In both the regulatory and commercial arenas, the goal is to move away from time consuming, costly in-life rodent studies and towards safety assessment strategies that rely on testing species-relevant cells in vitro. The liver has been a major focus of these efforts, yet there are currently no in vitro alternatives for hepatotoxicity testing accepted by regulators, and the assays that do exist typically utilize hepatocyte monolayer culture.

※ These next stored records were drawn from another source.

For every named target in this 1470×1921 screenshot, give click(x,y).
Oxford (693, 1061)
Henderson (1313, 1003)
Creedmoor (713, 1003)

While hepatocytes have been the primary component of in vitro hepatotoxicity assay development, the non-parenchymal cells (NPCs) (i.e., hepatic stellate cells, Kupffer cells, and liver sinusoidal endothelial cells) also play a critical role in the progression of liver pathologies. The goal of this study was to develop an organotypic co-culture system that could read out the various mechanisms of action observed in vivo, as well as maintain metabolic capability and extended viability to allow for repeat dosing. We developed a two-dimensional 96-well plate-based co-culture system that includes primary rat hepatocytes, stellate, Kupffer, and endothelial cells that supports hepatocyte viability and phenotype stability for up to eight days. Importantly, markers of hepatocyte differentiation and polarity are maintained in co-culture, but hepatocyte monocultures with no other cell types lose phenotypic markers after prolonged culture. This co-culture model was leveraged to assess the effects of known hepatotoxic stimuli, and the co-culture model resulted in responses that were more representative of the in vivo phenotypes. Overall design: Freshly isolated male rat Sprague Dawley hepatocytes and non-parenchymal cells were obtained from Lonza (Walkersville, MD) as described. The cells were cultured in either 2D mono- or co-culture and treated with either Ketoconazole (1, 10, 30 µM), GW7647 (0.01, 0.1, 1 µM), Gemfibrozil (10, 100, 1000 µM), or Phenobarbital (0.1, 1, 10 mM). The cells were treated 24 hours prior to sample collection at 3 timepoints (days 1, 3, and 7 post plating). After 24 hours, the cells were lysed in TempO-Seq buffer and libraries were prepared for sequencing per manufacturer's protocols (n=4 biological replicates).